Mikhail Bulgakov, The Master and Margarita
“Love is funny or it’s sad, Or it’s quiet or it’s mad; It’s a good thing or it’s bad, But beautiful!”
Johnny Burke (Lyrics), Jimmy van Heusen (Music)
Lady Day and Tony Bennett, Lena Horne and Frank Sinatra...just about everybody sung Just Beautiful (as if anybody could make the lyrics and music more bittersweet and beautiful than they are on paper). But nobody ever played Just Beautiful like the Duo Yumeno at Barge Music last night. Without a single note of the original!

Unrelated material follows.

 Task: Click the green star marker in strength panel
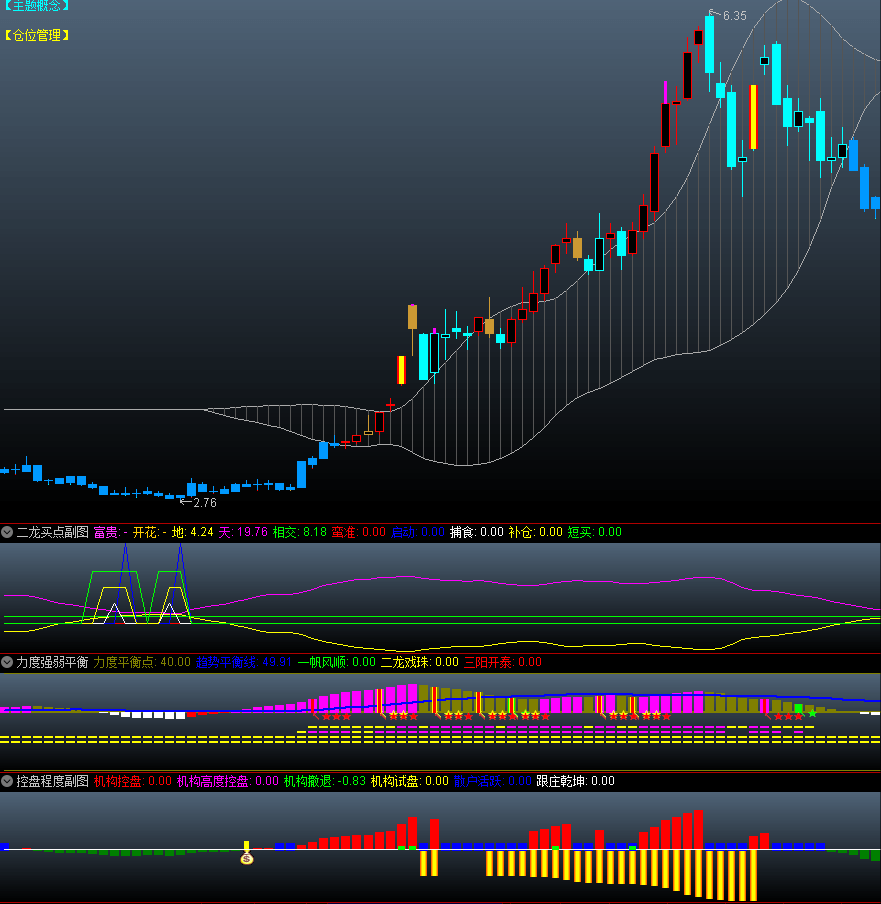(812, 714)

Then again, in this annual event of new music (Here and Now Winter Festival), nothing was quite as it seemed. And that was all to the good. For the eight composers represented here in a 90-minute musical blowout last night (and tonight and tomorrow) transformed and transmogrified what we thought we knew. Whether a Russian cult novel or a string instrument, a Montana mountain trail or a Bob Dylan classic. The notes could scream agony or late-19th Century retro. But all was fascinating in the most diverse fashion.
L. Zhurbin/I. Faliks
That wondrous virtuoso pianist Inna Faliks has commissioned music to be written for the Ukrainian-Russian cult novel–symbolic, funny, sarcastic, allegorical and damned frustrating–The Master and Margarita, some of which was played here.
The perfect composer would have been Scriabin, but the 18-year-old composer Maya Miro Johnson did a good job in Manuscripts Don’t Burn, ending with a quote spoken by the pianist. With her red fashion shoes pressed firmly on the pedal, Ms. Faliks echoed and resonated from simple one-note tunes to crazy-fast phrasing. Musically I couldn’t judge it. Atmospherically, it was scary.
More substantial, I felt, were excerpts from a suite by Veronika Krausas, each movement a different musical form, and each enhanced by words from the novel spoken by Ms. Faliks. The form was not quite original in Russian music: Sergei Prokofiev’s rarely-performed Eugen Onegin, for orchestra and speaker is utterly enchanting, devoid of even a nuance of his customary bite. Ms. Krausas’ work has same care, feeling, understanding. One hopes soon to hear the entire work, to be recorded by the pianist.
Ljova (the pen name of violist Lev Zhurbin) had invented the six-string Fadolin (his own neologism), which encompasses violin and viola, and was played with two folksy caprices. The most charming artist then encompassed the audience. While he improvised, we were supposed to record any portion of his music, then play it back while he was playing. The result was a muted but entertaining “Piece for orchestra of violins and violas.”
The single indescribable work was Takuma Itoh’s But Beautiful, based (say the program notes) on the “multitudes of dichotomies” in the lyrics (see above). Plus the dichotomies of two instruments from two different worlds (koto and cello).
That was hardly necessary to capture the beauty of two instruments which could share the same timbre, two musicians who live now in New York and understand the compromises needed here. Yes, Hikaru Tamaki is a master cellist. Yoko Reikano Kimura is probably a master koto player, Here, though, her instrument was played more like harp or even harpsichord than with the swaying nebulous tones for Japanese music.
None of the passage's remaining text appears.